[YOUR GOAL]
Each record must reappear in the answer exactly as it is written.

[DATASET ENTRIES]

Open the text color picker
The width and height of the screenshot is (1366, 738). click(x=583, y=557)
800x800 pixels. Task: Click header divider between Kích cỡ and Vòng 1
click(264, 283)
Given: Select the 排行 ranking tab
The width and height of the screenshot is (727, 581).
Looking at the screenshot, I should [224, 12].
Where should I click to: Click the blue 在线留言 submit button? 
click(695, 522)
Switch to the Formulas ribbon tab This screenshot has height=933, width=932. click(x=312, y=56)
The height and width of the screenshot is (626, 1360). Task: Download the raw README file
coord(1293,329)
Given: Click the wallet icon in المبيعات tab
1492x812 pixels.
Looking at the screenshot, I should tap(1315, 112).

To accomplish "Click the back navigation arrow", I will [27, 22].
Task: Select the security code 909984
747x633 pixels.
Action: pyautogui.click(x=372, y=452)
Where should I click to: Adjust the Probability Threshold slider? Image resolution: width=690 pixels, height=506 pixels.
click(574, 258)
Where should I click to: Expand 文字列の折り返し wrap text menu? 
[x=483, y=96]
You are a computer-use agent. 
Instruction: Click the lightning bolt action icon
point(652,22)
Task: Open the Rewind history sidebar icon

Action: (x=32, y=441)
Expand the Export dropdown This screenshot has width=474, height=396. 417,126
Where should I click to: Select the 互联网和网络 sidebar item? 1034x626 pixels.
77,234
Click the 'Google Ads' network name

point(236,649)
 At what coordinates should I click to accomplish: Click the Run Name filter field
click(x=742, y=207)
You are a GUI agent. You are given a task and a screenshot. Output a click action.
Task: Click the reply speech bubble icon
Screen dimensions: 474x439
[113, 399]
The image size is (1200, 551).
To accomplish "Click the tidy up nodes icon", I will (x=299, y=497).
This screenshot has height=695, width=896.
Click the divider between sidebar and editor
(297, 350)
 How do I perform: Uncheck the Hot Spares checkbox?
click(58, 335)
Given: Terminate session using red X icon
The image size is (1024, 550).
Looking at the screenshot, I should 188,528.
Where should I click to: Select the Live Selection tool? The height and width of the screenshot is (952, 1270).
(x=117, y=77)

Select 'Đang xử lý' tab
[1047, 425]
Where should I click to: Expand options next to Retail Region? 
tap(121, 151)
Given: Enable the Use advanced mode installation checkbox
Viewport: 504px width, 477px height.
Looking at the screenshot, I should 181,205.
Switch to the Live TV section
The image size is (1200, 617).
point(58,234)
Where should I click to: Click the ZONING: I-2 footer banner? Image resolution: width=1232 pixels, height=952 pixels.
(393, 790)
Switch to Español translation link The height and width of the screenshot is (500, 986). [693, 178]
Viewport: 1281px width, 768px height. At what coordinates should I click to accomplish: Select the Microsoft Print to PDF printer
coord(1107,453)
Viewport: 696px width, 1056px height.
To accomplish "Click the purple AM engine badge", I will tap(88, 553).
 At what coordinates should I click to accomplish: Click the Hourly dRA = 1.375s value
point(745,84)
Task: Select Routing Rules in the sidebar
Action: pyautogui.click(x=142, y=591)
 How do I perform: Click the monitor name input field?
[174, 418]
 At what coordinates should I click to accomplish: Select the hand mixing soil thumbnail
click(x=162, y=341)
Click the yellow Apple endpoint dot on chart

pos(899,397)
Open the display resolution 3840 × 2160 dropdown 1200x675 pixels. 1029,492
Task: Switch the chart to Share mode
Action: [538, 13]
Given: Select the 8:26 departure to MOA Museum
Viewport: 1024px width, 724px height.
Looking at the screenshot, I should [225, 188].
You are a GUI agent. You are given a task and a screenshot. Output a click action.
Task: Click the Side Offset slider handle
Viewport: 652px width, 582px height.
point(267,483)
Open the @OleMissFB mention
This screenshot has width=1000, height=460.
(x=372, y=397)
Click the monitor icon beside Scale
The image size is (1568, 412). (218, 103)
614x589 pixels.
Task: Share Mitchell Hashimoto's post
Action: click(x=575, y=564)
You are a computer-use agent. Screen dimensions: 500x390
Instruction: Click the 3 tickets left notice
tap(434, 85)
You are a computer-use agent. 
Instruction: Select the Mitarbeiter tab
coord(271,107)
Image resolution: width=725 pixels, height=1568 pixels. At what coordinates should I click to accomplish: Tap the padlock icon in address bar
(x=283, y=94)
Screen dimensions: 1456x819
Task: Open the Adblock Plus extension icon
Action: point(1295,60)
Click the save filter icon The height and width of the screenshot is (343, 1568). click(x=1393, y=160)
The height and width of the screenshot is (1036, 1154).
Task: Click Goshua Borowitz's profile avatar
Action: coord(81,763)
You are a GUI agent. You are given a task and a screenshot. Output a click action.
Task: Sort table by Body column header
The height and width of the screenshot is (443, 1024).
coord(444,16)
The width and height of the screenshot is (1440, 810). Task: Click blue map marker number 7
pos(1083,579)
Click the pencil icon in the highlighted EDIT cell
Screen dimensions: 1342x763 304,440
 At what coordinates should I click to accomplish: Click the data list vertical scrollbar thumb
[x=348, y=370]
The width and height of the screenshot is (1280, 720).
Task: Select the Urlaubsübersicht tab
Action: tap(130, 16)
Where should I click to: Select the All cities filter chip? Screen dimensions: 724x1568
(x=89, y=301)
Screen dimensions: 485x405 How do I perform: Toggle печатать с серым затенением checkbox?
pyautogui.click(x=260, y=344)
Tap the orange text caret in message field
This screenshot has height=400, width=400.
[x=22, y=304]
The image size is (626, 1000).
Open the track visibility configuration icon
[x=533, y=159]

[EXERCISE SOLUTION]
Open the text color picker
The width and height of the screenshot is (1366, 738). click(x=583, y=557)
800x800 pixels. Task: Click header divider between Kích cỡ and Vòng 1
click(264, 283)
Given: Select the 排行 ranking tab
The width and height of the screenshot is (727, 581).
Looking at the screenshot, I should [224, 12].
Where should I click to: Click the blue 在线留言 submit button? 
click(695, 522)
Switch to the Formulas ribbon tab This screenshot has height=933, width=932. click(x=312, y=56)
The height and width of the screenshot is (626, 1360). Task: Download the raw README file
coord(1293,329)
Given: Click the wallet icon in المبيعات tab
1492x812 pixels.
Looking at the screenshot, I should tap(1315, 112).

To accomplish "Click the back navigation arrow", I will [27, 22].
Task: Select the security code 909984
747x633 pixels.
Action: pyautogui.click(x=372, y=452)
Where should I click to: Adjust the Probability Threshold slider? Image resolution: width=690 pixels, height=506 pixels.
click(574, 258)
Where should I click to: Expand 文字列の折り返し wrap text menu? 
[x=483, y=96]
You are a computer-use agent. 
Instruction: Click the lightning bolt action icon
point(652,22)
Task: Open the Rewind history sidebar icon

Action: (x=32, y=441)
Expand the Export dropdown This screenshot has width=474, height=396. 417,126
Where should I click to: Select the 互联网和网络 sidebar item? 1034x626 pixels.
77,234
Click the 'Google Ads' network name

point(236,649)
 At what coordinates should I click to accomplish: Click the Run Name filter field
click(x=742, y=207)
You are a GUI agent. You are given a task and a screenshot. Output a click action.
Task: Click the reply speech bubble icon
Screen dimensions: 474x439
[113, 399]
The image size is (1200, 551).
To accomplish "Click the tidy up nodes icon", I will (x=299, y=497).
This screenshot has height=695, width=896.
Click the divider between sidebar and editor
(297, 350)
 How do I perform: Uncheck the Hot Spares checkbox?
click(58, 335)
Given: Terminate session using red X icon
The image size is (1024, 550).
Looking at the screenshot, I should 188,528.
Where should I click to: Select the Live Selection tool? The height and width of the screenshot is (952, 1270).
(x=117, y=77)

Select 'Đang xử lý' tab
[1047, 425]
Where should I click to: Expand options next to Retail Region? 
tap(121, 151)
Given: Enable the Use advanced mode installation checkbox
Viewport: 504px width, 477px height.
Looking at the screenshot, I should 181,205.
Switch to the Live TV section
The image size is (1200, 617).
point(58,234)
Where should I click to: Click the ZONING: I-2 footer banner? Image resolution: width=1232 pixels, height=952 pixels.
(393, 790)
Switch to Español translation link The height and width of the screenshot is (500, 986). [693, 178]
Viewport: 1281px width, 768px height. At what coordinates should I click to accomplish: Select the Microsoft Print to PDF printer
coord(1107,453)
Viewport: 696px width, 1056px height.
To accomplish "Click the purple AM engine badge", I will tap(88, 553).
 At what coordinates should I click to accomplish: Click the Hourly dRA = 1.375s value
point(745,84)
Task: Select Routing Rules in the sidebar
Action: pyautogui.click(x=142, y=591)
 How do I perform: Click the monitor name input field?
[174, 418]
 At what coordinates should I click to accomplish: Select the hand mixing soil thumbnail
click(x=162, y=341)
Click the yellow Apple endpoint dot on chart

pos(899,397)
Open the display resolution 3840 × 2160 dropdown 1200x675 pixels. 1029,492
Task: Switch the chart to Share mode
Action: [538, 13]
Given: Select the 8:26 departure to MOA Museum
Viewport: 1024px width, 724px height.
Looking at the screenshot, I should [225, 188].
You are a GUI agent. You are given a task and a screenshot. Output a click action.
Task: Click the Side Offset slider handle
Viewport: 652px width, 582px height.
point(267,483)
Open the @OleMissFB mention
This screenshot has width=1000, height=460.
(x=372, y=397)
Click the monitor icon beside Scale
The image size is (1568, 412). (218, 103)
614x589 pixels.
Task: Share Mitchell Hashimoto's post
Action: click(x=575, y=564)
You are a computer-use agent. Screen dimensions: 500x390
Instruction: Click the 3 tickets left notice
tap(434, 85)
You are a computer-use agent. 
Instruction: Select the Mitarbeiter tab
coord(271,107)
Image resolution: width=725 pixels, height=1568 pixels. At what coordinates should I click to accomplish: Tap the padlock icon in address bar
(x=283, y=94)
Screen dimensions: 1456x819
Task: Open the Adblock Plus extension icon
Action: point(1295,60)
Click the save filter icon The height and width of the screenshot is (343, 1568). click(x=1393, y=160)
The height and width of the screenshot is (1036, 1154).
Task: Click Goshua Borowitz's profile avatar
Action: coord(81,763)
You are a GUI agent. You are given a task and a screenshot. Output a click action.
Task: Sort table by Body column header
The height and width of the screenshot is (443, 1024).
coord(444,16)
The width and height of the screenshot is (1440, 810). Task: Click blue map marker number 7
pos(1083,579)
Click the pencil icon in the highlighted EDIT cell
Screen dimensions: 1342x763 304,440
 At what coordinates should I click to accomplish: Click the data list vertical scrollbar thumb
[x=348, y=370]
The width and height of the screenshot is (1280, 720).
Task: Select the Urlaubsübersicht tab
Action: tap(130, 16)
Where should I click to: Select the All cities filter chip? Screen dimensions: 724x1568
(x=89, y=301)
Screen dimensions: 485x405 How do I perform: Toggle печатать с серым затенением checkbox?
pyautogui.click(x=260, y=344)
Tap the orange text caret in message field
This screenshot has height=400, width=400.
[x=22, y=304]
The image size is (626, 1000).
Open the track visibility configuration icon
[x=533, y=159]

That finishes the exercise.